Now, approaching the six month anniversary of Anderson’s death, I’m not who I was. Am I still me? I used to be optimistic; now I’m fatalistic. I used to be emotionally steady; pre-Ander, I could not tell you the last time I had cried. Now, I know it was two days ago. And the day before that. I used to believe in God, and was even contemplating divinity school. Now, just singing Christmas carols makes me feel like a hypocrite. Worst of all is the mood swings.
Most of the time, I’m like the “old me.” I’m happy, considerate, cheerful. But sometimes, I get into funks, deep, depressing swings of the pendulum where I don’t even want to be happy. I want to sulk. I want to be morose and unhelpful and be quiet and do nothing. K thinks it’s mild depression, and I’m sure she’s right. But every time I think, maybe I should do something about this, I’m out of it and back to my “old” self. I know it’s tied to my hormones and my cycle. I know that it’s grief. But that doesn’t make it easier to get used to.
I don’t like the new me. I suspect most people don’t. I know K finds her frustrating and sometimes infuriating, mostly because the moody new me doesn’t want to feel better. You know how you have those “I just want to stay mad for awhile” times? For me, those can last up to two days now. It sucks. And the worst part is, when I’m in them, I don’t want to get out.
I always do.
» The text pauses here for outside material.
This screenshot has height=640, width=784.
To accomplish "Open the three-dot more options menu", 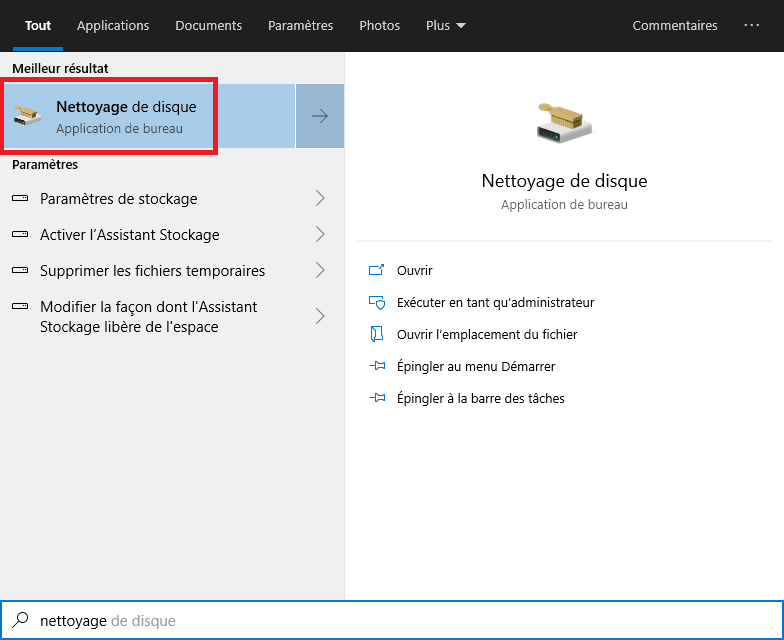I will tap(752, 25).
I can rationalize myself out of a paper bag, and I don’t want to be bitter and to alienate myself. I know that choosing happiness is preferable to staying miserable. At least, I know that intellectually. But it’s hard work to get out of those grief cycles. And much of the time, I don’t want to put forth the effort.
“I literally work harder on my grief than on anything else,” said S. “My head feels like there is a radio in there: radio Grief and radio Shrink.” Yep, that’s me, too. Grief, shrink, grief, shrink. I know the shrink will always win. I just wish she’d win faster, and more decisively, and for longer.
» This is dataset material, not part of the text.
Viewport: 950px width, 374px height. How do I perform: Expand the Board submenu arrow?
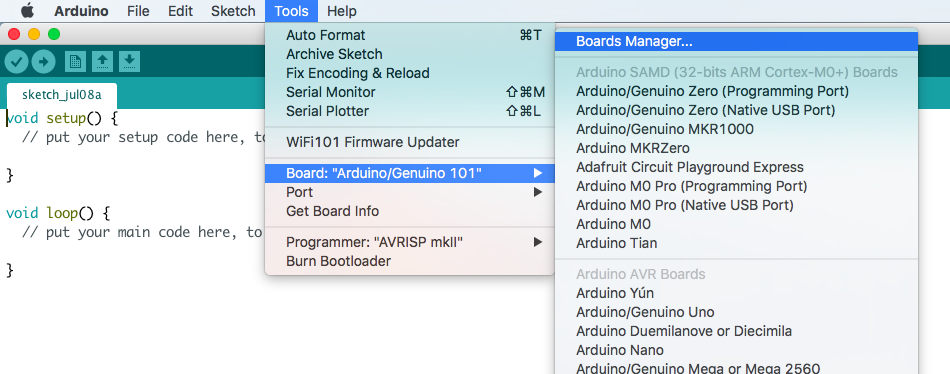pyautogui.click(x=537, y=173)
I HATE having to remember how to have fun again. So many days are clouded with indifference and it’s hard to muster up the energy to even try to feel joy, or even something as comparatively modest as motivation. At the same time, I hate that I’m not “living my life to the fullest” and appreciating what I have. I go running because I know it’s good for me, not because I want to anymore. I do things I’ve been meaning to do because I know I will have fun and they’ll help me feel better, but I only really do them because K makes it easy for me. Like, drives-me-there easy. I think that someday, the wanting will come back. Until then, on the bad days, when the old me seems to have gone to an alternate universe, I’ll fake it ’til I make it.